TenantAtlas/specs/054-unify-runs-suitewide/research.md

# Research: Unified Operations Runs Suitewide

## 1. Technical Context & Unknowns

**Unknowns Resolved**:
- **Transition Strategy**: Parallel write. We will maintain existing legacy tables (e.g., `inventory_sync_runs`, `restore_runs`) for now but strictly use `operation_runs` for the Monitoring UI.
- **Restore Adapter**: `RestoreRun` remains the domain source of truth. An `OperationRun` record will be created as a "shadow" or "adapter" record. This requires hooking into `RestoreRun` lifecycle events or the service layer to keep them in sync.
- **Run Logic Location**: Existing jobs like `RunInventorySyncJob` will be updated to manage the `OperationRun` state.
- **Concurrency**: Enforced by partial unique index on `(tenant_id, run_identity_hash)` where status is active (`queued`, `running`).

## 2. Technology Choices

| Area | Decision | Rationale | Alternatives |
|------|----------|-----------|--------------|
| **Schema** | `operation_runs` table | Centralized table allows simple, performant Monitoring queries without complex UNIONs across disparate legacy tables. | Virtual UNION view (Complex, harder to paginate/sort efficiently). |
| **Restore Integration** | Physical Adapter Row | Decouples Monitoring from Restore domain specifics. Allows uniform "list all runs" queries. The `context` JSON column will store `{ "restore_run_id": ... }`. | Polymorphic relation (Overhead for a single exception). |
| **Idempotency** | DB Partial Unique Index | Hard guarantee against race conditions.

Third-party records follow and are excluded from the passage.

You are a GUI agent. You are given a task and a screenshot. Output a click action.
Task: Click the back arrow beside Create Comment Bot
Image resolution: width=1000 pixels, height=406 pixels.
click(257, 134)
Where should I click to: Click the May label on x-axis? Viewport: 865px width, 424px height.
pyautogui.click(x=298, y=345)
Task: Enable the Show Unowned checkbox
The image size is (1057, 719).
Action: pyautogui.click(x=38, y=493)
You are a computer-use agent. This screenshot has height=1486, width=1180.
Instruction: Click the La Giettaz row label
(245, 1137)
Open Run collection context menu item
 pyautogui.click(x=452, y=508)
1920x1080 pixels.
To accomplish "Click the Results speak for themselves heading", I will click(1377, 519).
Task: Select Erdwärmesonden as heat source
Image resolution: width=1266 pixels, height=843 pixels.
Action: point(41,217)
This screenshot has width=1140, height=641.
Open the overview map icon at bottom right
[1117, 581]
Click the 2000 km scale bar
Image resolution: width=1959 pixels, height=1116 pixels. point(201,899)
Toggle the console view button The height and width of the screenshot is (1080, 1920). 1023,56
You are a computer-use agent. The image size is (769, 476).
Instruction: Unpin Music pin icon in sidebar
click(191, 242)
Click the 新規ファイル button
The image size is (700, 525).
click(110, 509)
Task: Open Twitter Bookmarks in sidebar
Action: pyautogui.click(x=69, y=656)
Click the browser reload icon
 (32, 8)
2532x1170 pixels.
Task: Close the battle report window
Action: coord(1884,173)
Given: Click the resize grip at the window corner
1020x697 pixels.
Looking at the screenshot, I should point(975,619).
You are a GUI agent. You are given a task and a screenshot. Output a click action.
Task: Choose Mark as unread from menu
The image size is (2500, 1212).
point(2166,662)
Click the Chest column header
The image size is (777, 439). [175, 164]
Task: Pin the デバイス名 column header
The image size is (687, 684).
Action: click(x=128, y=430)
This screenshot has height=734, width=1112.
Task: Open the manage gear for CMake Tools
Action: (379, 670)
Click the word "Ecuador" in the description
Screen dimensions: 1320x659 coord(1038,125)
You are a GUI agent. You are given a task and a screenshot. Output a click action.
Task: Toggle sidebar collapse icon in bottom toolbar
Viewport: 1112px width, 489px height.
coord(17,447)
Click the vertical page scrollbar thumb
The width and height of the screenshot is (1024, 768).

Simpler than distributed locks (Redis) which can expire or fail. | Redis Lock (Soft guarantee), Application check (Race prone). |
| **Initiator** | Nullable FK + Name | Handles both Users (FK) and System/Scheduler (Name "System") uniformly. | Polymorphic relation (Overkill for simple auditing). |

## 3. Implementation Patterns

### Canonical Run Lifecycle
1.  **Start Request**:
    -   Compute `run_identity_hash` from inputs.
    -   Attempt `INSERT` into `operation_runs` (ignore conflict if active).
    -   If active run exists, return it (Idempotency).
    -   If new, dispatch Job.
2.  **Job Execution**:
    -   Update status to `running`.
    -   Perform work.
    -   Update status to `succeeded`/`failed`.
3.  **Restore Adapter**:
    -   When `RestoreRun` is created, create `OperationRun` (queued/running).
    -   When `RestoreRun` updates (status change), update `OperationRun`.

### Data Model
```sql
CREATE TABLE operation_runs (
    id BIGSERIAL PRIMARY KEY,
    tenant_id BIGINT NOT NULL REFERENCES tenants(id),
    user_id BIGINT NULL REFERENCES users(id), -- Initiator
    initiator_name VARCHAR(255) NOT NULL, -- "John Doe" or "System"
    type VARCHAR(255) NOT NULL, -- "inventory.sync"
    status VARCHAR(50) NOT NULL, -- queued, running, completed
    outcome VARCHAR(50) NOT NULL, -- pending, succeeded, partially_succeeded, failed, cancelled
    run_identity_hash VARCHAR(64) NOT NULL, -- SHA256(tenant_id + inputs)
    summary_counts JSONB DEFAULT '{}', -- { success: 10, failed: 2 }
    failure_summary JSONB DEFAULT '[]', -- [{ code: "ERR_TIMEOUT", message: "..." }]
    context JSONB DEFAULT '{}', -- { selection: [...], restore_run_id: 123 }
    started_at TIMESTAMP NULL,
    completed_at TIMESTAMP NULL,
    created_at TIMESTAMP,
    updated_at TIMESTAMP
);

CREATE UNIQUE INDEX operation_runs_active_unique
ON operation_runs (tenant_id, run_identity_hash)
WHERE status IN ('queued', 'running');
```

## 4. Risks & Mitigations
-   **Risk**: Desync between `RestoreRun` and `OperationRun`.
    -   **Mitigation**: Use model observers or service-layer wrapping to ensure atomic-like updates, or accept slight eventual consistency (Monitoring might lag ms behind Restore UI).
-   **Risk**: Legacy runs not appearing.
    -   **Mitigation**: We are NOT backfilling legacy runs. Only new runs after deployment will appear in the new Monitoring UI. This is acceptable for "Phase 1".